The lawsuit claims the company's artificial intelligence software is being used by federal and state law enforcement agencies to identify people, in contravention of state and local statutes. In 2019, California became the third state after Oregon and New Hampshire to prohibit law enforcement use of facial recognition and other biometric tracking technology in officer body cameras. 

In recent years, several California municipalities including San Francisco, Oakland, and Berkeley have also passed laws banning or limiting police and other city agencies from using facial recognition technology. San Francisco's ban is being tested in a lawsuit filed by the Electronic Frontier Foundation, the ACLU of Northern California, and local activists, who allege they were illegally surveilled at last year's Black Lives Matter protests. 

"Privacy is enshrined in the California constitution, ensuring all Californians can lead their lives without the fear of surveillance and monitoring," Sejal Zota, a lead attorney in the new suit, said in a statement. "Clearview AI upends this dynamic, making it impossible to walk down the street without fear your likeness can be captured, stored indefinitely by the company, and used against you any time in the future. There can be no meaningful privacy in a society with Clearview AI."
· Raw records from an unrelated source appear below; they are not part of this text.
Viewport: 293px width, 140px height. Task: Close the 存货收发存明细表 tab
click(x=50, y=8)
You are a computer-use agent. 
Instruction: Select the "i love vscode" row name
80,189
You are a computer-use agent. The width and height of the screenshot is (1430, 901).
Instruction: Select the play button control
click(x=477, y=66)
In an interview with CNN Business, Zota called Clearview AI's technology "a terrifying leap toward a mass surveillance state where people's movements are tracked the moment they leave their homes."

 

The plaintiffs argue that minorities are especially at risk of rights violations, with the lawsuit noting that "facial recognition algorithms have repeatedly been shown to perform poorly when examining the faces of people of color."

"Consequently, facial recognition technology has a far greater risk of misidentifying people of color," it states. 
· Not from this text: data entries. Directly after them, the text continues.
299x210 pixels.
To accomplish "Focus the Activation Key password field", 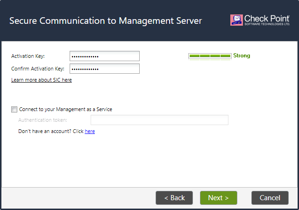I will (105, 56).
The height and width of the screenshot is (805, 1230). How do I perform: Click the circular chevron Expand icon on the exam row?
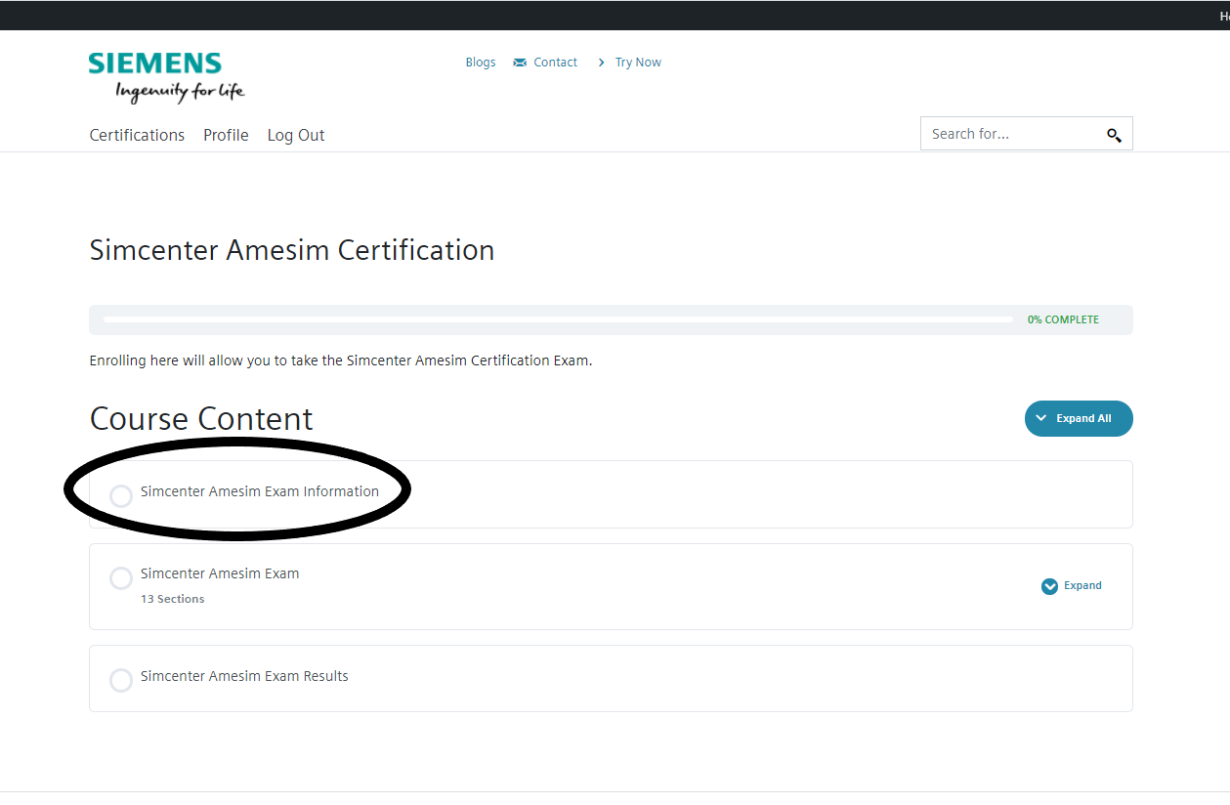tap(1048, 586)
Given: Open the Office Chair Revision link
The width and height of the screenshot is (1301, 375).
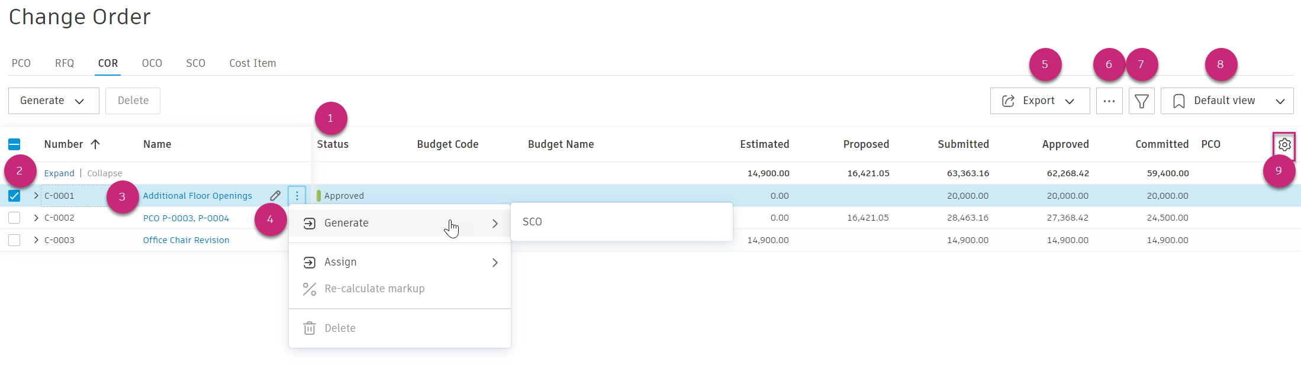Looking at the screenshot, I should click(186, 240).
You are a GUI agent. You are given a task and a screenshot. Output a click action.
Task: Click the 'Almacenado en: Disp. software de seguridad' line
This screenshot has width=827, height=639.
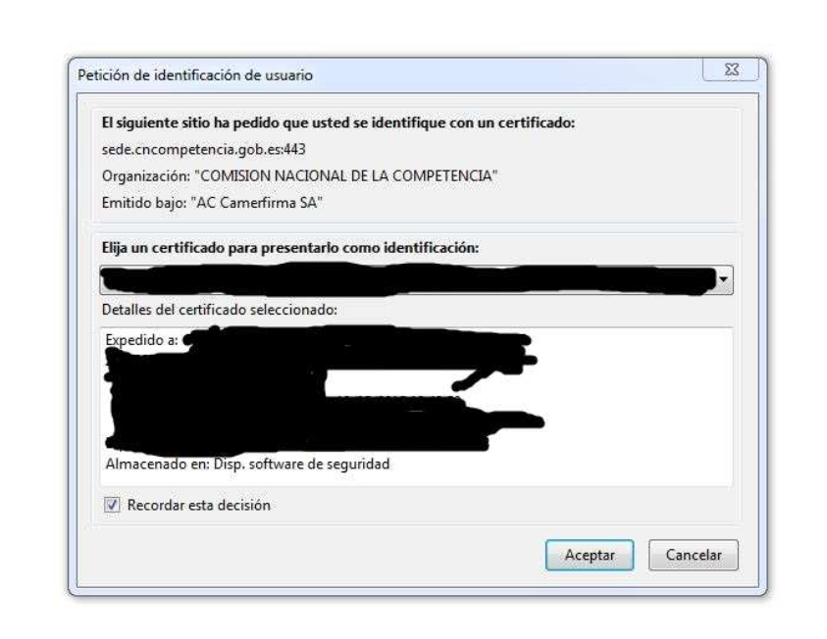[x=247, y=465]
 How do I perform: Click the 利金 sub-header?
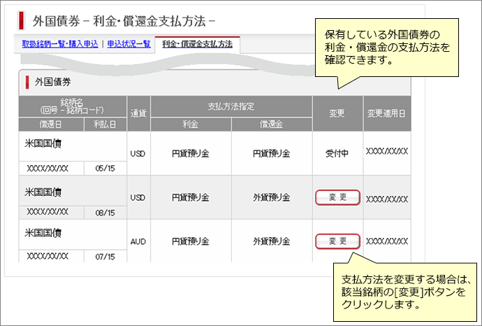(x=190, y=124)
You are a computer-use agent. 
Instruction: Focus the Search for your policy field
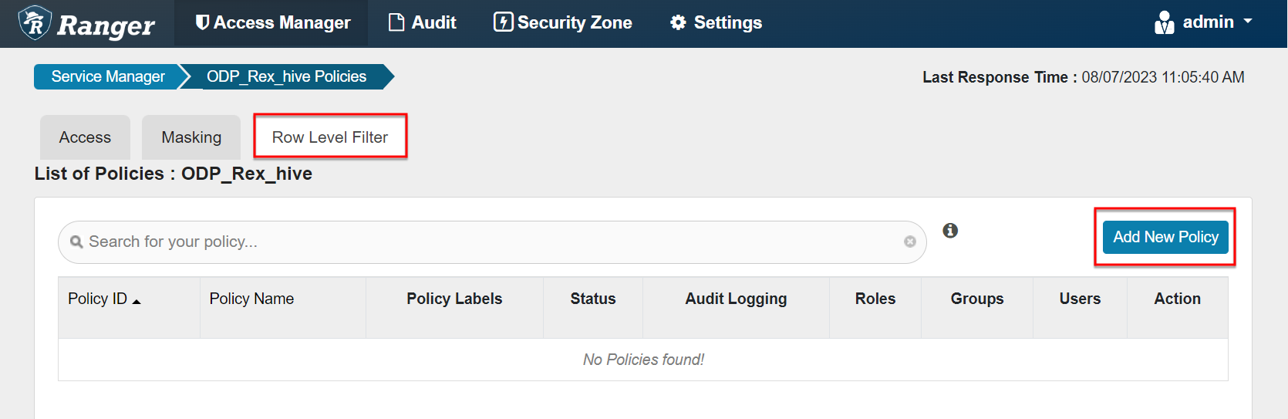tap(492, 242)
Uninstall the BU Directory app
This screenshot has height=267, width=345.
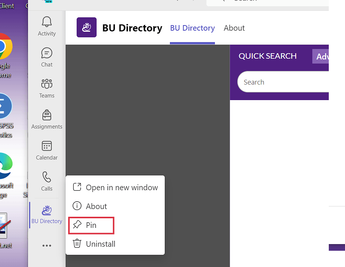[100, 244]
 "Facial recognition technology has a far greater risk of misidentifying people of color."
—lawsuit

Jacinta Gonzalez, a senior organizer at Mijente, said in a statement that "thousands of local police officers and federal agents, including ICE [Immigration and Customs Enforcement] agents, can pull up Clearview on their phones, take your photo, and know everything about you—whether you're at a protest, on the subway, or on the side of the road. This is going to be used to surveil us, arrest us, and in some cases deport us."

Clearview AI has been denounced around the world, with the European Union last year asserting that the company likely violates its privacy laws and Canada's privacy commissioner last month condemning the firm's use of "scraped" biometric data. 

In addition to privacy concerns, the company has also come under fire for ties to far-right individuals in the U.S.